Secondo il novellato testo dell’art. 360, primo comma, n. 5, cod.proc.civ. (come interpretato dalle Sezioni Unite n. 8053/2014), il sindacato sulla congruità della motivazione è configurabile soltanto qualora manchi del tutto la motivazione oppure formalmente esista come parte del documento, ma le argomentazioni siano svolte in modo “talmente contraddittorio da non permettere di individuarla” mentre la sentenza impugnata si presenta comunque immune da tali vizi logico-formali, essendosi dato ampiamente ed esaustivamente conto dell’insussistenza dei requisiti che connotano il fenomeno del mobbing alla luce degli elementi probatori, di genesi testimoniale e documentale, raccolti in giudizio.
La censura di cui al terzo motivo, infine, oltre ad attenere a un elemento di prova richiamato solamente ad adiuvandum dalla Corte distrettuale (e quindi non decisivo), è prospettata con modalità non conformi al principio di specificità dei motivi di ricorso per cassazione, secondo cui parte ricorrente avrebbe dovuto, quantomeno, trascrivere nel ricorso il contenuto della missiva del 5.12.2007 scritta dai difensori del M., fornendo al contempo alla Corte elementi sicuri per consentirne l’individuazione e il reperimento negli atti processuali, potendosi solo così ritenere assolto il duplice onere, rispettivamente previsto a presidio del suddetto principio dall’art. 366 c.p.c., comma 1, n. 6, e dall’art. 369 c.p.c., comma 2, n. 4 (Cass. 12 febbraio 2014, n. 3224; Cass. SU 11 aprile 2012, n. 5698; Cass.

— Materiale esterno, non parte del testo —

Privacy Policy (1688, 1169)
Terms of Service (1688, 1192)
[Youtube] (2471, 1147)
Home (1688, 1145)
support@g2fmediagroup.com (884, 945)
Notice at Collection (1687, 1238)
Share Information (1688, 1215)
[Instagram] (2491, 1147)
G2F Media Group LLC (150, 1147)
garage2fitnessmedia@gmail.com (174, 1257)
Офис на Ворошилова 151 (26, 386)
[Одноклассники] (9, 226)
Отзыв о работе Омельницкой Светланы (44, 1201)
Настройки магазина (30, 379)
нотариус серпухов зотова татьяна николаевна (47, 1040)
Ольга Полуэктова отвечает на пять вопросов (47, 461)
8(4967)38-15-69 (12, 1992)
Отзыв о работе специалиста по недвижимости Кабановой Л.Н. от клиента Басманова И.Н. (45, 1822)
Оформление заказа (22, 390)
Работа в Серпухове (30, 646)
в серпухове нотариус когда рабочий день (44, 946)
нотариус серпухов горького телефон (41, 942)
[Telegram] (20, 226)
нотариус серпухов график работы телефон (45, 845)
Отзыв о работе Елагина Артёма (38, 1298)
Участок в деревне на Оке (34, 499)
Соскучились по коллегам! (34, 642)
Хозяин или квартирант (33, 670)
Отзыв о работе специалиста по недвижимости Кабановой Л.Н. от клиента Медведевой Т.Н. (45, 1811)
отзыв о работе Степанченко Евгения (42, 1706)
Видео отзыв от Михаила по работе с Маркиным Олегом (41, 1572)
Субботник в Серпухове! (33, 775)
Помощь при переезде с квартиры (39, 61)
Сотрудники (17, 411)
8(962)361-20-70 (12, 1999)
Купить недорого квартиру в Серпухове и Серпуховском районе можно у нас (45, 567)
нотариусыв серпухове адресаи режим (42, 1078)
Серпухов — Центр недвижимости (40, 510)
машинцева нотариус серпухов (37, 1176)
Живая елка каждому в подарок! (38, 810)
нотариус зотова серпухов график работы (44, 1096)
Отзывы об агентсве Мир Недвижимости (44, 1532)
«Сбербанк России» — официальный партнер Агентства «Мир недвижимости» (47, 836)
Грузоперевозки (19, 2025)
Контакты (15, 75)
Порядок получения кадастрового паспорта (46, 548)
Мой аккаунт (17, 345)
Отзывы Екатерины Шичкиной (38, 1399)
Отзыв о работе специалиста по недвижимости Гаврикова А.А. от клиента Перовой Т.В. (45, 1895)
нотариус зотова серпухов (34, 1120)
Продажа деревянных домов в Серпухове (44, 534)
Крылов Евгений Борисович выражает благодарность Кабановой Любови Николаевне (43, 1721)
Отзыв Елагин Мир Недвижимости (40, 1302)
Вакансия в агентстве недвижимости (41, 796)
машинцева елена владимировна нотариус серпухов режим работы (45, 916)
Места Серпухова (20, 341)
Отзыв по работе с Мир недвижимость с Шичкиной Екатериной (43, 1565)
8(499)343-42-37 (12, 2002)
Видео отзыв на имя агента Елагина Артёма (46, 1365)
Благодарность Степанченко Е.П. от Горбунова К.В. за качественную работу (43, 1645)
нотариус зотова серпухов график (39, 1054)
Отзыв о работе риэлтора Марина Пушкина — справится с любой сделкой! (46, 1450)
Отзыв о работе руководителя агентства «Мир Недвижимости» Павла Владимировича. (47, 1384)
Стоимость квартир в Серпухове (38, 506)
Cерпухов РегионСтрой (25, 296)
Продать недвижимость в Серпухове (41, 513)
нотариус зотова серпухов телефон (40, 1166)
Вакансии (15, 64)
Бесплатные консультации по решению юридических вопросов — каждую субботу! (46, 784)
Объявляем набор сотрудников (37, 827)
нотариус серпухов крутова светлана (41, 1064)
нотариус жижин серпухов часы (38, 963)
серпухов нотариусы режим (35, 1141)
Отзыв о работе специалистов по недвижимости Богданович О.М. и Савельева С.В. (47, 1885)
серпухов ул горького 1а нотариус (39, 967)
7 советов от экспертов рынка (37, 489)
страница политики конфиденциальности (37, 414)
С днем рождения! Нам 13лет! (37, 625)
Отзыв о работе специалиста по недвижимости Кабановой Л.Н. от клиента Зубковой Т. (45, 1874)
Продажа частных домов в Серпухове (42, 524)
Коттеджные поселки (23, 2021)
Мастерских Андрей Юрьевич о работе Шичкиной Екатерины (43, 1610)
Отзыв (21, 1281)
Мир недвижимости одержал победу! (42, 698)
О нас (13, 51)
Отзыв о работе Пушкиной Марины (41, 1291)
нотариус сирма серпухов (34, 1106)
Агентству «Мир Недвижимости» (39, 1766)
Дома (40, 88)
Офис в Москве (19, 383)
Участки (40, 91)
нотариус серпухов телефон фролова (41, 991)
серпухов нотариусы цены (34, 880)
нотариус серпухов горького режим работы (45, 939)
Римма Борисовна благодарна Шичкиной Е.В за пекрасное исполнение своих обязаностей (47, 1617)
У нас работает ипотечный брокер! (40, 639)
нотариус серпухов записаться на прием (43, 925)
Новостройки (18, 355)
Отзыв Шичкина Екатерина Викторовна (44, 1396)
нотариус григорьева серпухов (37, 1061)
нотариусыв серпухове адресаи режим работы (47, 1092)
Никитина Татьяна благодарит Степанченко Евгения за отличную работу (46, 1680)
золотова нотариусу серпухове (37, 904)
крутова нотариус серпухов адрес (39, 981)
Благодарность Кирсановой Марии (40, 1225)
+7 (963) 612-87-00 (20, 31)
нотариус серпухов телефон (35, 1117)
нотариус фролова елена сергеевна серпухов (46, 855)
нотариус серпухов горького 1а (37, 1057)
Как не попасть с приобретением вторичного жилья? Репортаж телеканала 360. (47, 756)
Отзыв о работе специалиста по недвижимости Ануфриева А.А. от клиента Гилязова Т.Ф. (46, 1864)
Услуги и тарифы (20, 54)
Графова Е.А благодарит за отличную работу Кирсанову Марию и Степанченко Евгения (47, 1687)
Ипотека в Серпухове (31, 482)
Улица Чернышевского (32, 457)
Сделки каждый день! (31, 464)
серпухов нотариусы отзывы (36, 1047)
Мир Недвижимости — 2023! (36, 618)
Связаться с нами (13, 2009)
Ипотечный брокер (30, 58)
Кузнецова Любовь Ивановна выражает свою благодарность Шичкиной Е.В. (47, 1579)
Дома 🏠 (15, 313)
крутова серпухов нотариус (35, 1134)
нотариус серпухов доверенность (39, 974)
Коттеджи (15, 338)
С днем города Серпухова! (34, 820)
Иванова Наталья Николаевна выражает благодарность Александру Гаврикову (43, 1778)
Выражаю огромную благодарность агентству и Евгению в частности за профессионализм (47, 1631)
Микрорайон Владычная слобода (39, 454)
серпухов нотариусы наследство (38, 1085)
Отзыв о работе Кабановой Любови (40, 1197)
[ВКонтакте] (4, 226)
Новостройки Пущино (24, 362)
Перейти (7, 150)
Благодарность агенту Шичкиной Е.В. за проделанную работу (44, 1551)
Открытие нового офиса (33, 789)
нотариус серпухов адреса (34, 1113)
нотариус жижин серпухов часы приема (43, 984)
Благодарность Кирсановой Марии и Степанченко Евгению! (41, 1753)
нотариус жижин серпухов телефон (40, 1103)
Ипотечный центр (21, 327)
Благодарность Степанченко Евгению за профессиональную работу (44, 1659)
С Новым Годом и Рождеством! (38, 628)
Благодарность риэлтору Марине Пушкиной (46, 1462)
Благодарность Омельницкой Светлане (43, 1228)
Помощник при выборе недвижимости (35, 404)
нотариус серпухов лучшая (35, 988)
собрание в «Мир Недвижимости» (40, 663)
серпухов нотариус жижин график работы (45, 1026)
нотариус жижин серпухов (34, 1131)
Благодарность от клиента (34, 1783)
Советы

SU 3 novembre 2011, n. 22726).
10. In sintesi, il ricorso va rigettato e le spese di lite sono regolate secondo il criterio della soccombenza dettato dall’art. 91 cod.proc.civ.
11. Sussistono i presupposti per il versamento, da parte del ricorrente, dell’ulteriore importo a titolo di contributo unificato, previsto dal D.P.R. 30 maggio 2002, n. 115, art. 13, comma 1 quater, introdotto dalla L. 24 dicembre 2012, n. 228, art. 1, comma 17 (legge di stabilità 2013).
P.Q.M.
Rigetta il ricorso e condanna il ricorrente al pagamento delle spese del presente giudizio di legittimità liquidate in euro 200,00 per esborsi e in euro 4.500,00 per compensi professionali, oltre spese generali al 15% ed accessori di legge.
Ai sensi dell’art. 13, comma 1 quater del D.P.R. n. 115 del 2002, dà atto della sussistenza dei presupposti per il versamento, da parte del ricorrente, dell’ulteriore importo a titolo di contributo unificato pari a quello dovuto per il ricorso, a norma del comma 1-bis dello stesso articolo 13.